EXTRACTED DATA:

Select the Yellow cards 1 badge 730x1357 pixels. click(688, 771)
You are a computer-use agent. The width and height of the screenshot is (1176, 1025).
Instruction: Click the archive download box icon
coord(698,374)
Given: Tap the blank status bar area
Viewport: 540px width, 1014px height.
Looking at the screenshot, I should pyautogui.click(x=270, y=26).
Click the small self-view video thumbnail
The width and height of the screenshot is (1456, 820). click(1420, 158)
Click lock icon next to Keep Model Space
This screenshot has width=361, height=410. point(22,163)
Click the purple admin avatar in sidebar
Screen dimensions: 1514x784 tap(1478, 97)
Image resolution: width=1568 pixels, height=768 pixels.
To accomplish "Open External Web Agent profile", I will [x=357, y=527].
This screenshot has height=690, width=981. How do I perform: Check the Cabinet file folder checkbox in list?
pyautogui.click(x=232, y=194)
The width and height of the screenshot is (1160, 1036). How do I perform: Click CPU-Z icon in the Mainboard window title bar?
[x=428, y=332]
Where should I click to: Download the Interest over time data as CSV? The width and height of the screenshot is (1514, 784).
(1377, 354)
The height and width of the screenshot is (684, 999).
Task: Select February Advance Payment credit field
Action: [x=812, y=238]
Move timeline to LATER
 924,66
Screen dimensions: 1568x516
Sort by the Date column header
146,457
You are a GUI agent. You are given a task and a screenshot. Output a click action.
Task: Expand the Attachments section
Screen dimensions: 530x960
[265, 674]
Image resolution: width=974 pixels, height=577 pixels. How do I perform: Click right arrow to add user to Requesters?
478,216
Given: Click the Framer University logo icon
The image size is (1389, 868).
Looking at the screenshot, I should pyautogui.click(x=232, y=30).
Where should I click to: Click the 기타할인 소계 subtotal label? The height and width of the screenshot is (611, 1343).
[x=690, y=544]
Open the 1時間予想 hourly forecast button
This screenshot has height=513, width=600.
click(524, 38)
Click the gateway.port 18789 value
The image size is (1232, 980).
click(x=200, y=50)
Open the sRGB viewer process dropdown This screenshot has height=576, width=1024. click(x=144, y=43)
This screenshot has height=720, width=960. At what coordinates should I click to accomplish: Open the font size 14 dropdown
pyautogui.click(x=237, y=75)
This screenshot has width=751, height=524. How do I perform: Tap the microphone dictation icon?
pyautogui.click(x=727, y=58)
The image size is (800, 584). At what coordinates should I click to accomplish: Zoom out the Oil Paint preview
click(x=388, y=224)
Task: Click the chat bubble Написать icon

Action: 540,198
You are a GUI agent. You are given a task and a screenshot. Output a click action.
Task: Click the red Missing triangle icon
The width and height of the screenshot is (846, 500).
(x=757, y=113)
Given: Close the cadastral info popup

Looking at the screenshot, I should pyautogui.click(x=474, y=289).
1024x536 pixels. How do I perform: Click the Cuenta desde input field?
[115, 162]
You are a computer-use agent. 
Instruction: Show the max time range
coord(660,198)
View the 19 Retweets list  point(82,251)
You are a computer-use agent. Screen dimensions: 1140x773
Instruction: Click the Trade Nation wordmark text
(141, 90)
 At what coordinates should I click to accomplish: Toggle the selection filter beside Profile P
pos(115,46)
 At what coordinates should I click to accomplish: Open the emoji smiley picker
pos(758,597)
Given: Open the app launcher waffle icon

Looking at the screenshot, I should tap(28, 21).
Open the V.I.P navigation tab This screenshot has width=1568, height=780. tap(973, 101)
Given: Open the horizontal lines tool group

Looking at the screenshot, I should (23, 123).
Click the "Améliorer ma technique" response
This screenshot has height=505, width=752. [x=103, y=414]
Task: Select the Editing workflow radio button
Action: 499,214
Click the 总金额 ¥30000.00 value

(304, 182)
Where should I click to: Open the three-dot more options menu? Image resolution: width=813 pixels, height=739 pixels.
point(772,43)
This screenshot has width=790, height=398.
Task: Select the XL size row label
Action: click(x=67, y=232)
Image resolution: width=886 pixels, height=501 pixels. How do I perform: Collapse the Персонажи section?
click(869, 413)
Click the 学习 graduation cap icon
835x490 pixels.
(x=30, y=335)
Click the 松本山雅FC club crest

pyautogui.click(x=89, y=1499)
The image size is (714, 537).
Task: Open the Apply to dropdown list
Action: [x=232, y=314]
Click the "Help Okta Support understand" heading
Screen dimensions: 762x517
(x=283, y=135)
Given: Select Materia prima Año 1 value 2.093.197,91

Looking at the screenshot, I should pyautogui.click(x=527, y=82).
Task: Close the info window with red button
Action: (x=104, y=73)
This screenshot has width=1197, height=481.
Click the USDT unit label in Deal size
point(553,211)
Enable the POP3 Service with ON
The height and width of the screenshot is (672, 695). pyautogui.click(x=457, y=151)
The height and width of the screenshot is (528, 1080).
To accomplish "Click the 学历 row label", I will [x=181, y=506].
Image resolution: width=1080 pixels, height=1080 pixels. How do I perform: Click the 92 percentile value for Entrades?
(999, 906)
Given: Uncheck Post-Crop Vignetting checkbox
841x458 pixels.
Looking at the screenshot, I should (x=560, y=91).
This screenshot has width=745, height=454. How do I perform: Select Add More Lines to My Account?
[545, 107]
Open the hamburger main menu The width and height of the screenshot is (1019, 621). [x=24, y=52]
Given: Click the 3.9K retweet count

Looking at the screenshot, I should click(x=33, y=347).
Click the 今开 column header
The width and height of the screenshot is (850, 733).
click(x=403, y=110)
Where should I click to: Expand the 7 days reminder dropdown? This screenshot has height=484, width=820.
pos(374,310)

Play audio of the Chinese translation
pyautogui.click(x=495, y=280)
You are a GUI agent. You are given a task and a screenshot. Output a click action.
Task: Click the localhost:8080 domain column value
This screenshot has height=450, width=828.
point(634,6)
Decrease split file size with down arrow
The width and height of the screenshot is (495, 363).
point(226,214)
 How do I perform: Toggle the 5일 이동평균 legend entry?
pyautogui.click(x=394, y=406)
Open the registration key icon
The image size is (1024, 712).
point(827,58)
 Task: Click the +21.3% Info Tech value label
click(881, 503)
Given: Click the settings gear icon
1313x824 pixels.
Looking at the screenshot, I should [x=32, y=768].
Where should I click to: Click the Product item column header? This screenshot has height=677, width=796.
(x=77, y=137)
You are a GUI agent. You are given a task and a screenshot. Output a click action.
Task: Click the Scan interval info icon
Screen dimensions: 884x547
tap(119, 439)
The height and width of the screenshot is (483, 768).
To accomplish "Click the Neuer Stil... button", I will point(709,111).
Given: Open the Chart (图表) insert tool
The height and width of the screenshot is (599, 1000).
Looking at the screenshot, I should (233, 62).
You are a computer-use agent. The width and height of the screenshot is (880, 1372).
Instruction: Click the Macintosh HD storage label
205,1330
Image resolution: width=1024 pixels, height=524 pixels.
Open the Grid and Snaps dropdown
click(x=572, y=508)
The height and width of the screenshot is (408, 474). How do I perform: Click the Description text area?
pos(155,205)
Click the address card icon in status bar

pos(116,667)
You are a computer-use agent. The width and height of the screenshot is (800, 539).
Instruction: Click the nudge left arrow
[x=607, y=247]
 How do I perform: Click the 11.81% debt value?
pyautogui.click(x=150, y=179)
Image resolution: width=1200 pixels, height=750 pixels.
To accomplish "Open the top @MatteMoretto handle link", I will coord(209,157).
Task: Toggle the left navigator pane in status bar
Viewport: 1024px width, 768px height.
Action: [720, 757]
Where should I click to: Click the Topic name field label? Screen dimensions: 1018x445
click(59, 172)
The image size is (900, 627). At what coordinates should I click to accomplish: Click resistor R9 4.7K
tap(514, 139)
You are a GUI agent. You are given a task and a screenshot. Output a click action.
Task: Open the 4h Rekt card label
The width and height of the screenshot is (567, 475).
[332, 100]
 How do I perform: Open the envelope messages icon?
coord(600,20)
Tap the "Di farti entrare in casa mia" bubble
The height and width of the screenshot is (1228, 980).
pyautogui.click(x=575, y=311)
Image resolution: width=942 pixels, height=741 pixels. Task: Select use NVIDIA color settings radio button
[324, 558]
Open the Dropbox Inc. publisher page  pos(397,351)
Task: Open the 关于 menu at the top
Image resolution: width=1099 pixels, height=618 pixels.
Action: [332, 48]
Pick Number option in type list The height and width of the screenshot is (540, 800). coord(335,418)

WHAT YOU ARE ASKED TO DO:
Output exactly one stretch of the listing: from the line containing "Click the 学习 graduation cap icon" through the line containing "Open the hamburger", both end lines included.

ANSWER BOX:
Click the 学习 graduation cap icon
835x490 pixels.
(x=30, y=335)
Click the 松本山雅FC club crest

pyautogui.click(x=89, y=1499)
The image size is (714, 537).
Task: Open the Apply to dropdown list
Action: [x=232, y=314]
Click the "Help Okta Support understand" heading
Screen dimensions: 762x517
(x=283, y=135)
Given: Select Materia prima Año 1 value 2.093.197,91

Looking at the screenshot, I should pyautogui.click(x=527, y=82).
Task: Close the info window with red button
Action: (x=104, y=73)
This screenshot has width=1197, height=481.
Click the USDT unit label in Deal size
point(553,211)
Enable the POP3 Service with ON
The height and width of the screenshot is (672, 695). pyautogui.click(x=457, y=151)
The height and width of the screenshot is (528, 1080).
To accomplish "Click the 学历 row label", I will [x=181, y=506].
Image resolution: width=1080 pixels, height=1080 pixels. How do I perform: Click the 92 percentile value for Entrades?
(999, 906)
Given: Uncheck Post-Crop Vignetting checkbox
841x458 pixels.
Looking at the screenshot, I should (x=560, y=91).
This screenshot has width=745, height=454. How do I perform: Select Add More Lines to My Account?
[545, 107]
Open the hamburger main menu The width and height of the screenshot is (1019, 621). [x=24, y=52]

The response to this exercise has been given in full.